Segment Start: PROVIDED RECORDS
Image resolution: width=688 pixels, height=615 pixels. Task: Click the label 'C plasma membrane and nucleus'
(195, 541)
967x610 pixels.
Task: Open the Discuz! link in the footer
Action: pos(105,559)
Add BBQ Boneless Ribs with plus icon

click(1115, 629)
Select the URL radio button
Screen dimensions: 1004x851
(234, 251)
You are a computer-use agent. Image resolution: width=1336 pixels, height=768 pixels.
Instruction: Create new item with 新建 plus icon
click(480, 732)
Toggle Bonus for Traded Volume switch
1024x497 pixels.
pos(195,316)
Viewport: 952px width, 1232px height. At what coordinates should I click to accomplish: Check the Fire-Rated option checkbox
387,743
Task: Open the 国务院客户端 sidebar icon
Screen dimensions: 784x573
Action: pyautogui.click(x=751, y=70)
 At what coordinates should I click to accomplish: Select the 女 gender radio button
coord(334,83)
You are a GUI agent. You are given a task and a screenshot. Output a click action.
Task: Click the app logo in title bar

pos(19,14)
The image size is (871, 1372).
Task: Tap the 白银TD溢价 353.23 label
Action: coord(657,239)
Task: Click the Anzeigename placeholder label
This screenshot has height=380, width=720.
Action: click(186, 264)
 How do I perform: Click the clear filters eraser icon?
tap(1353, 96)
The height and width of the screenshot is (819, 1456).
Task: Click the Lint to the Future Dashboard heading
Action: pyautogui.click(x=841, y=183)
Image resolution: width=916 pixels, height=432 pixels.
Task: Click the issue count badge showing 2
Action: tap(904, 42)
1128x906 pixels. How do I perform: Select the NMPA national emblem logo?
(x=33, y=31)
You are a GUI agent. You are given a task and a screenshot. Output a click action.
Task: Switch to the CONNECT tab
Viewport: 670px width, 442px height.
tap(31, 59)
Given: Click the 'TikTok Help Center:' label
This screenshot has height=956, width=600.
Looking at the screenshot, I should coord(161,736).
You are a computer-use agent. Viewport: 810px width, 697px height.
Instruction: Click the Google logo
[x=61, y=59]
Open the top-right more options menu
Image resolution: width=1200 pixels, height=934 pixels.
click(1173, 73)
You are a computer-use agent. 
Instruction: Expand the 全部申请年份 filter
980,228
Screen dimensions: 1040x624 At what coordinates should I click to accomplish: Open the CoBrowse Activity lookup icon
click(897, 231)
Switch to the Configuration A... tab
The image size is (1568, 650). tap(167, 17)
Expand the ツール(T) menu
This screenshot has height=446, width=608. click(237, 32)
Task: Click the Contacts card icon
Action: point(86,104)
Segment End: PROVIDED RECORDS
• _TASK TO COMPLETE_:
Your answer must be the lines above from the one containing "Viewport: 670px width, 442px height." to the one containing "Open the top-right more options menu", both included, restated word for word.

• _WORKED SOLUTION_:
Viewport: 670px width, 442px height.
tap(31, 59)
Given: Click the 'TikTok Help Center:' label
This screenshot has height=956, width=600.
Looking at the screenshot, I should coord(161,736).
You are a computer-use agent. Viewport: 810px width, 697px height.
Instruction: Click the Google logo
[x=61, y=59]
Open the top-right more options menu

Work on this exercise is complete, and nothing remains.